Many people today resent the suggestion that they’re in charge of the way the feel. But trust me, Parker. Those people are mistaken. That was a big lesson from Dirty Jobs, and I learned it several hundred times before it stuck. What you do, who you’re with, and how you feel about the world around you, is completely up to you.

Good luck -

Mike
I can only think of folks who chase the next better club/coach/team/record.  That's simply buying superficial success and thinking that satisfaction will result.  You want to be a great player?    "Show up early. Stay late. Volunteer for the scut work. Become indispensable."  Moving a team that "wins" (you know, the prestigious somebody-else's-moneymaker-labor-day-classic) doesn't make you better!  It doesn't set you apart, it only gets you in with other shallow, lazy people who think the result makes the man.  That's so ass-backward it defies belief.  The man makes the result.  Consider this on what sort of person makes up a part of a championship team, from a top collegiate program, written by a coach who has won more titles than anyone you know:
Type of Person
*Emotional maturity, selfless, no ego, no attitude, willing to lead by serving. No matter how talented you are, you first have to be a good teammate, with a spirit of sacrifice, discipline, trust, and respect. Absent those qualities, you can’t play for us. Zero bad apples; we find the right people and don’t burden them with the wrong people for any reason.
People who jump clubs and cave in to adult pressure to justify other's lousy decisions (how misery does love company) by hauling your kid across creation for a game where you wear short pants and chase a ball are failing as parents.  Have you taught your child about "a spirit of sacrifice," selflessness, a willingness "to lead by serving" today?

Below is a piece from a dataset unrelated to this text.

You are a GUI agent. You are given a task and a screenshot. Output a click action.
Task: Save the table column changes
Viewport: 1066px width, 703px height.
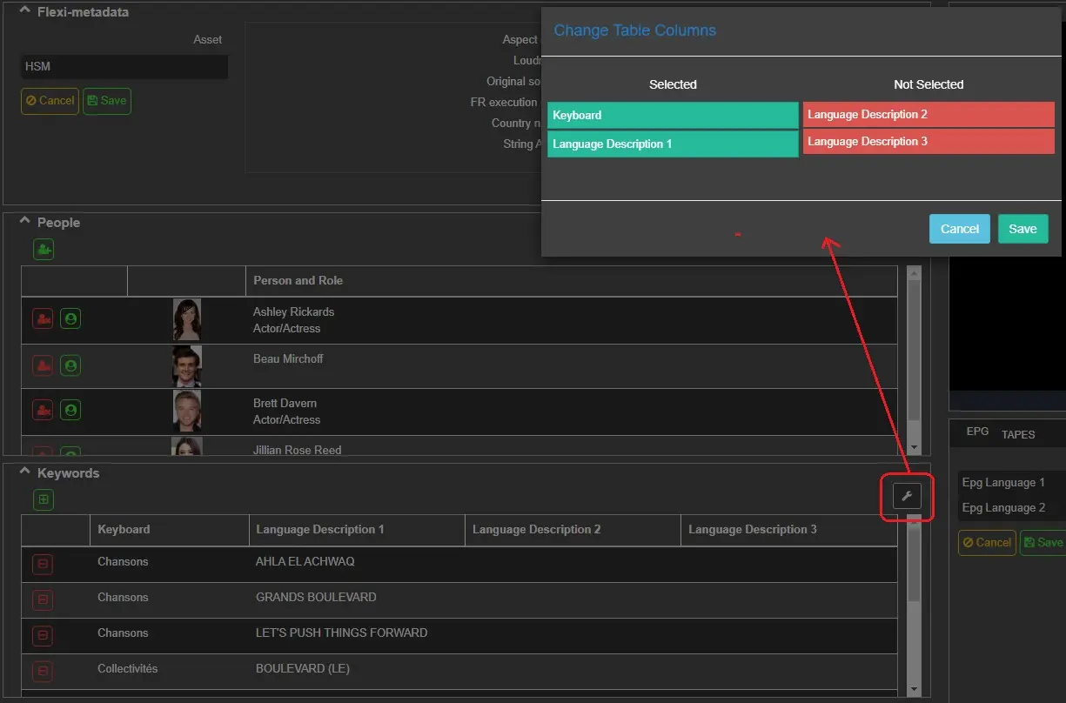coord(1022,229)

Or, forget I said anything, and go buy another experience for your kid.  Let's be honest, if moving from club A to club B is of importance to you, in the absence of relocation, a toxic coaching situation, bullying within the team, or some other truly problematic situation, then you're probably raising the sort of character who a top program won't "burden" the "right people" with.  

So good riddance.  

Unless I pick you for my team...and I'll do my best to do my penance for being a big part of the problem.